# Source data
Content starts

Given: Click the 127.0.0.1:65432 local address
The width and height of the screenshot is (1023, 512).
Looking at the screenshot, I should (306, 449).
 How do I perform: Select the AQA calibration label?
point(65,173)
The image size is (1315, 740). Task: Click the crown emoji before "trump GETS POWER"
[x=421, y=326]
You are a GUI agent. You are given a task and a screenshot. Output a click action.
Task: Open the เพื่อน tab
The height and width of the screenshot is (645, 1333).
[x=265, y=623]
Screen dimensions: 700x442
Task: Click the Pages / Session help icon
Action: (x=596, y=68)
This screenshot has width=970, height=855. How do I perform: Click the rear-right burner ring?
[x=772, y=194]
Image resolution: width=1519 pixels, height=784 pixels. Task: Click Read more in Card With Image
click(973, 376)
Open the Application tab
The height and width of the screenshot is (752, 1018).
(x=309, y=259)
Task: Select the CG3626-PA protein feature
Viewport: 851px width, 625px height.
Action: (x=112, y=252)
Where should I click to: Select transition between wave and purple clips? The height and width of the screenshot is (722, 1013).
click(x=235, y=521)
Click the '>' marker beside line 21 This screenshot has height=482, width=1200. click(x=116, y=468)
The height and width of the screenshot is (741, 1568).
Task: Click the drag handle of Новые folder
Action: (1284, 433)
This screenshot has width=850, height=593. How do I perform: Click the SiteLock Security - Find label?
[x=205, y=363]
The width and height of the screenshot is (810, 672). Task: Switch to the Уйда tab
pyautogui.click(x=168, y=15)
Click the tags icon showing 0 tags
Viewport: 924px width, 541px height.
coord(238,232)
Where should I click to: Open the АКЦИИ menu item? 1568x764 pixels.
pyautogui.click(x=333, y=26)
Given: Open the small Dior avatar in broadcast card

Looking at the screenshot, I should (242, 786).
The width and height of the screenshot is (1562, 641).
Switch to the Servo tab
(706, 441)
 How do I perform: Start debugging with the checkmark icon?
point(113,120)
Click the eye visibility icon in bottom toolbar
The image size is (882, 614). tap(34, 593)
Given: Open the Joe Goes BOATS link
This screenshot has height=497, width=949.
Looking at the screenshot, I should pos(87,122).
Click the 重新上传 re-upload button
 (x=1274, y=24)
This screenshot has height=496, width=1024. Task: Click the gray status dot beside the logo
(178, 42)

Content ends

# Exercise details
Keeping every word as it is, repeat all of the records.

# Task answer
Given: Click the 127.0.0.1:65432 local address
The width and height of the screenshot is (1023, 512).
Looking at the screenshot, I should (306, 449).
 How do I perform: Select the AQA calibration label?
point(65,173)
The image size is (1315, 740). Task: Click the crown emoji before "trump GETS POWER"
[x=421, y=326]
You are a GUI agent. You are given a task and a screenshot. Output a click action.
Task: Open the เพื่อน tab
The height and width of the screenshot is (645, 1333).
[x=265, y=623]
Screen dimensions: 700x442
Task: Click the Pages / Session help icon
Action: (x=596, y=68)
This screenshot has width=970, height=855. How do I perform: Click the rear-right burner ring?
[x=772, y=194]
Image resolution: width=1519 pixels, height=784 pixels. Task: Click Read more in Card With Image
click(973, 376)
Open the Application tab
The height and width of the screenshot is (752, 1018).
(x=309, y=259)
Task: Select the CG3626-PA protein feature
Viewport: 851px width, 625px height.
Action: (x=112, y=252)
Where should I click to: Select transition between wave and purple clips? The height and width of the screenshot is (722, 1013).
click(x=235, y=521)
Click the '>' marker beside line 21 This screenshot has height=482, width=1200. click(x=116, y=468)
The height and width of the screenshot is (741, 1568).
Task: Click the drag handle of Новые folder
Action: (1284, 433)
This screenshot has width=850, height=593. How do I perform: Click the SiteLock Security - Find label?
[x=205, y=363]
The width and height of the screenshot is (810, 672). Task: Switch to the Уйда tab
pyautogui.click(x=168, y=15)
Click the tags icon showing 0 tags
Viewport: 924px width, 541px height.
coord(238,232)
Where should I click to: Open the АКЦИИ menu item? 1568x764 pixels.
pyautogui.click(x=333, y=26)
Given: Open the small Dior avatar in broadcast card

Looking at the screenshot, I should (242, 786).
The width and height of the screenshot is (1562, 641).
Switch to the Servo tab
(706, 441)
 How do I perform: Start debugging with the checkmark icon?
point(113,120)
Click the eye visibility icon in bottom toolbar
The image size is (882, 614). tap(34, 593)
Given: Open the Joe Goes BOATS link
This screenshot has height=497, width=949.
Looking at the screenshot, I should pos(87,122).
Click the 重新上传 re-upload button
 (x=1274, y=24)
This screenshot has height=496, width=1024. Task: Click the gray status dot beside the logo
(178, 42)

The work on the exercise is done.